I have been a fashion magazine reader since I could read. I hoarded them and read them front to back. When I was finished, I tore them apart and decorated my room with them for inspiration. But in the last 10 years, I have started to get a bad taste in my mouth. When I was 18 it was 2008. It was time to vote! My first year of adulthood was a major election. When I realized this, my next thought was that I wasn’t very well versed in politics (My mom was a Clinton lover thanks to his policies allowing for her to go to school for free and my dad never talked politics). I decided right then that I wanted to be “an informed voter” which lead me into months of research and finally I settled on the fact that I am through and through a libertarian. After that, I started to realize none of my points of view were EVER being represented in the media and I was constantly arguing with both sides. Finally though, I have decided to address this fact and write an open letter to fashion magazines. Let me know in the comments if you feel represented in these magazines and/or if you’d like to hear more from both sides.

Dear Fashion Magazines,

I love you. I owe so much of my style and aesthetic to reading you. Growing up, I didn’t have any stylish role models in my life. So, of course, I turned to the glossy pages with trends and shiny things to teach me about fashion. Using you all collectively, I developed my own style. You helped me through being bullied and gave me confidence. Spending endless hours flipping through your pages I escaped into a world of possibilities rather than realism.

Reading fashion magazines has always been a small vacation to me. A place I enjoy going, a place I can avoid the turmoil in the world around me. In your pages of pretty dresses and sparkly shoes, I was transcended into creativity and wonder, and away from the negativity that seems to cloud every aspect of our lives today.

But now there is no escape. Now, every other page has a biased point of view or a jab at our president. Before, it was an 8-page spread on the fashion and impact our first lady had, (This letter isn’t about how Michelle Obama failed the youth of America with her pathetic attempt to end childhood obesity and instead was paid off by the sugar industry, it is to point out that we all have different points of view) and while we have possibly the most stylish first lady ever, we cannot commend her because of feminism? In a fashion magazine? I recently read an article in Teen Vogue about how fashion and politics exist together and of course, they do. I agree that just because I love clothes and mini skirts doesn’t mean that I can’t be interested or involved or make a valid argument within the political sphere. The problem is, not all feminists or females, in general, are liberals. Some are Republicans, some are Libertarians, and just like before, when plus-size and minorities weren’t being represented, you’re now excluding anyone who isn’t politically “the same”.

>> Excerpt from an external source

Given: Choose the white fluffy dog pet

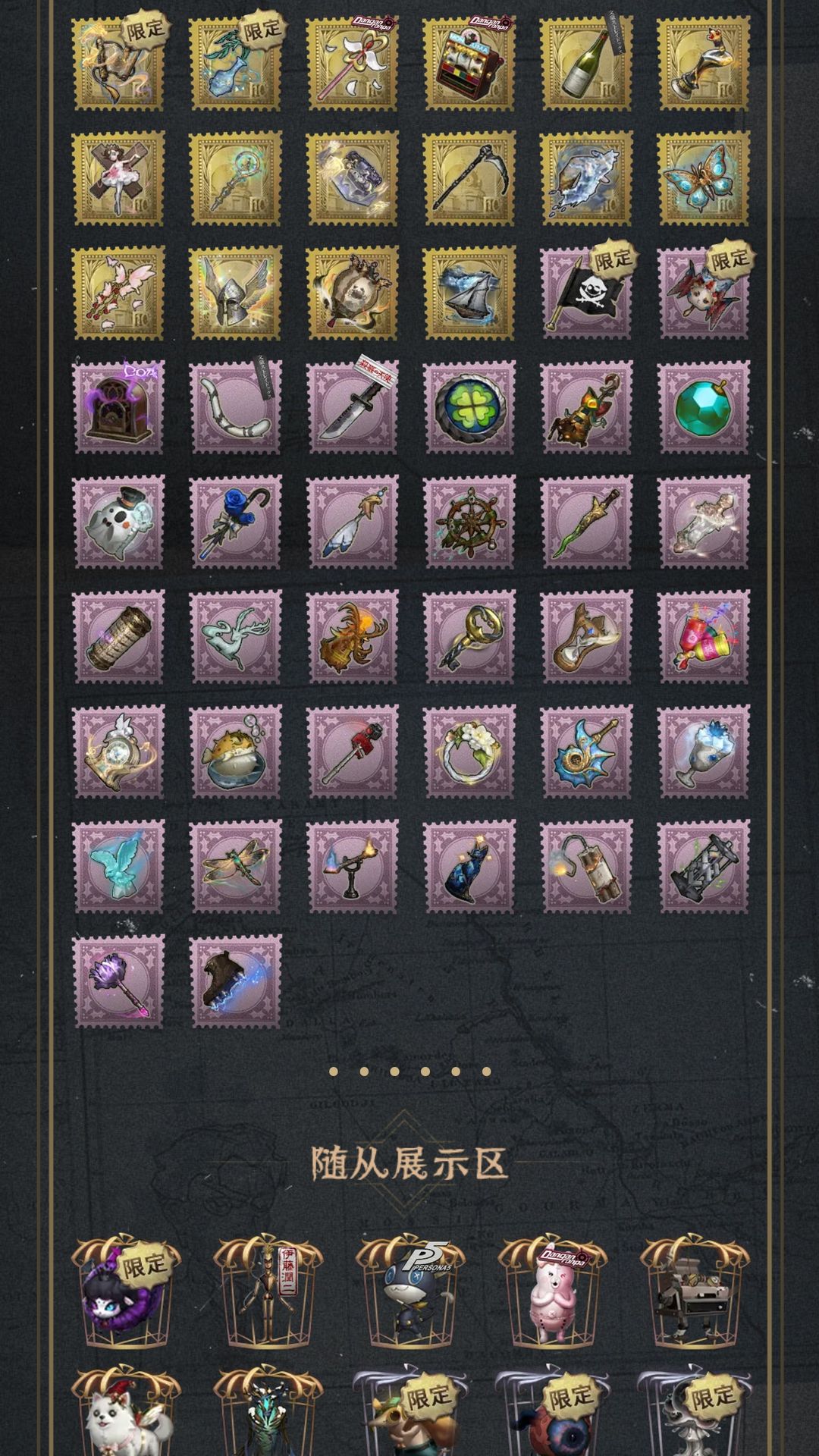Looking at the screenshot, I should tap(126, 1412).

The same article claimed that Hilary was persecuted for her “sensible pants suits while her male counterparts’ sartorial choices were limited to the selection of a red or blue neck tie.” But did we not mock and ridicule President Trump for his comb-over hair and orange makeup? Yet, in the same breath, we celebrated a boy being the face of CoverGirl. (Bravo James Charles, you go boy!) How can we deny that the double standards are alive and well on both sides? I don’t even like President Trump, but I dislike double standards and being told what to think even more.

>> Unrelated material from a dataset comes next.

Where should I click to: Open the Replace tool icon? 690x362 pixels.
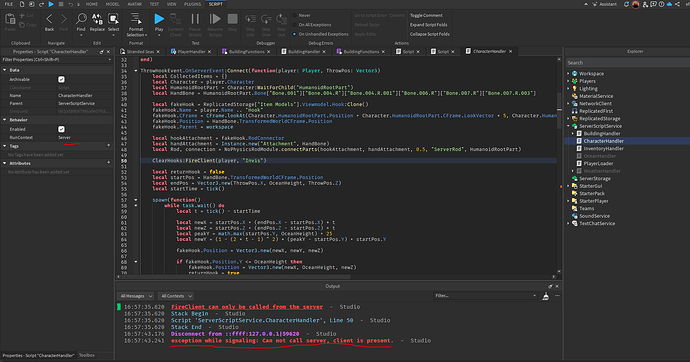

I used to love that magazines encouraged me to think for myself, always ending articles open-mindedly with questions. It seems like before, the goal was to make us young impressionable women think and develop our own strong opinions. Now, I feel you’re doing an extreme disservice to young women by trying to manipulate our political opinions and in turn, completely ostracizing anyone who disagrees. It’s disheartening to feel that the one place you go for support and comfort now thinks you’re wrong and evil because your opinions are different than theirs. Some young girls have no friends, and families who don’t get us, we had nowhere else to turn but you and now, have nowhere to turn at all.

Can’t we leave the politics out of fashion magazines? If you must, can you filter it out of the whole publication and reserve it for a few pages that we can easily avoid if we like? Or better yet, can you represent both sides of the coin? I feel like it’s argued by you all that only rich white men are Republicans, if that’s not sexist and racist, I don’t know what is. You talk about women not being represented in politics and as CEOs but yet you fail to represent women from both sides in your own pages.

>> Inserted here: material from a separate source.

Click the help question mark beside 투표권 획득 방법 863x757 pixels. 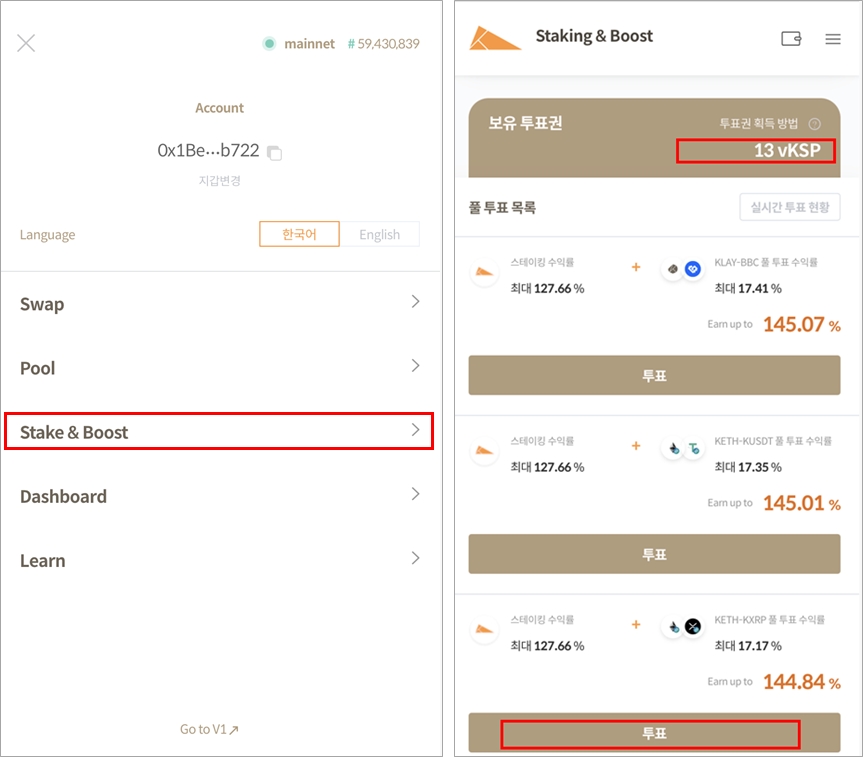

As huge of an internet sensation as Tomi Lahren is, you all completely ignored her until she was fired for being pro-choice. Until she aligned with YOUR views and the views you’re shoving down our throats, she was irrelevant. Until you could profit from her and spin her onto your side, a beautiful young woman living her authentic life, heavily involved in politics despite being ridiculed for her point of view, fashion choices, hair color, and age wasn’t even mentioned? When I put it like that it sounds pretty odd that she was never mentioned nor celebrated by you doesn’t it? I know many of us dislike the word “feminism” because it has so many negative connotations but I don’t know what is more feministic than Tomi, regardless of her points of view on politics. And I would think you’d at least be talking about her and commending her for her bravery…

If you’re looking for someone to help, someone who may bring another point of view to your one sided debate, I am here. I would love to help. I am fine with being disagreed with, as long as someone is playing devils advocate so that young women can think critically and form their own points of view. I don’t care if they disagree with me after hearing what I have to say, but let us ALL be heard. We are all women and we should all be represented by those who claim to do so.

Yours truly,

Suit: Asos Mens. Shoes: Want My Look, similar.
Top: Alice & Olivia. Bag: Flynn, similar. Belt: Vintage Gucci.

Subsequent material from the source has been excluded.